What you should do:
Transcribe word for word everything in the commentary on same-sex marriage bans from "Reviewing recent same-sex" down to "Blacks: A Clownshow.".

Text section:
* BEGIN *

Good news homophobes! According to an article by one Richard Thompson Ford in World Net Daily Lite, you’re not homopobic at all!
Reviewing recent same-sex marriage thumbs-downs from the state Supreme Courts of Georgia and New York, Ford opines–
“But what if these gay-marriage bans were not animated by anti-gay bigotry? What if they represent a deeper-seated anxiety about gender and gender roles? What if popular aversion to gay marriage has less to do with hating same-sex couples than with a deep psychological attachment to a powerful symbol of sex difference: the tulle-covered bride and the top-hat-and-tails groom? “
Now fancy that — wedding cake decorations have Power! No doubt some “primitive” cargo cultist might imagine so. But even the African Villagers who aped their colonial rulers in ritualistic rites captured by Jean Rouch in Les Maitres Fous did so with tongue in cheek — thus making it possible for Jean Genet to elaborate on the cream of the jest in his seminal The Blacks: A Clownshow.
But then Genet was gay so for the likes of Ford what he says doubtless doesn’t count.
“No one clearly admits this, perhaps because most people aren’t sufficiently self-aware to name their deep anxieties—if they were, psychotherapists would be out of work. But you can hear the longing for secure gender identity in some of the comments of same-sex-marriage opponents. After San Francisco’s same-sex marriage experiment, one observer in a red county nearby complained: “God made marriage for Adam and Eve; not Adam and Steve.” It’s telling that this objection to same-sex marriage doesn’t rely on moral condemnation of same-sex couples but instead on the most primordial account of natural sex difference. “
No one “clearly admits this” for do so so would invite gales of derisve laughter, especially regarding the question of just how “natural” gender differentiation might be. (That’s Kate Borenstein’s cue.)
“Of course, some opponents of same-sex marriage are just anti-gay. But to dismiss all opposition to gay marriage as pure bigotry is to miss an important point”
And that important point would be?

* END *

Data provided:
* BEGIN *

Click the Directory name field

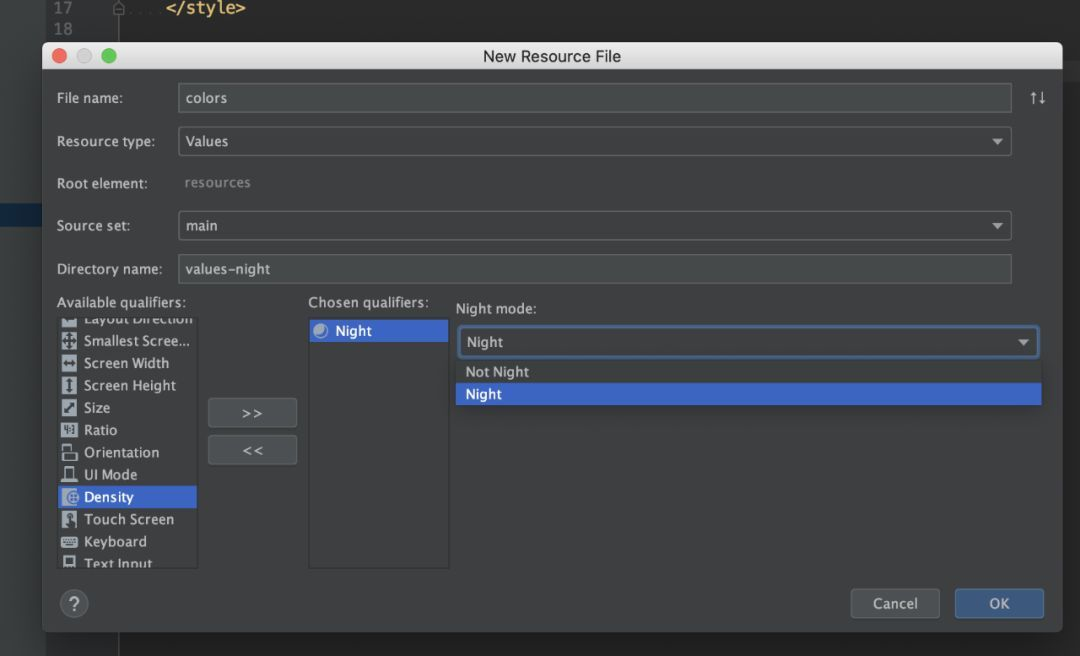tap(594, 268)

* END *

Completed exercise:
Reviewing recent same-sex marriage thumbs-downs from the state Supreme Courts of Georgia and New York, Ford opines–
“But what if these gay-marriage bans were not animated by anti-gay bigotry? What if they represent a deeper-seated anxiety about gender and gender roles? What if popular aversion to gay marriage has less to do with hating same-sex couples than with a deep psychological attachment to a powerful symbol of sex difference: the tulle-covered bride and the top-hat-and-tails groom? “
Now fancy that — wedding cake decorations have Power! No doubt some “primitive” cargo cultist might imagine so. But even the African Villagers who aped their colonial rulers in ritualistic rites captured by Jean Rouch in Les Maitres Fous did so with tongue in cheek — thus making it possible for Jean Genet to elaborate on the cream of the jest in his seminal The Blacks: A Clownshow.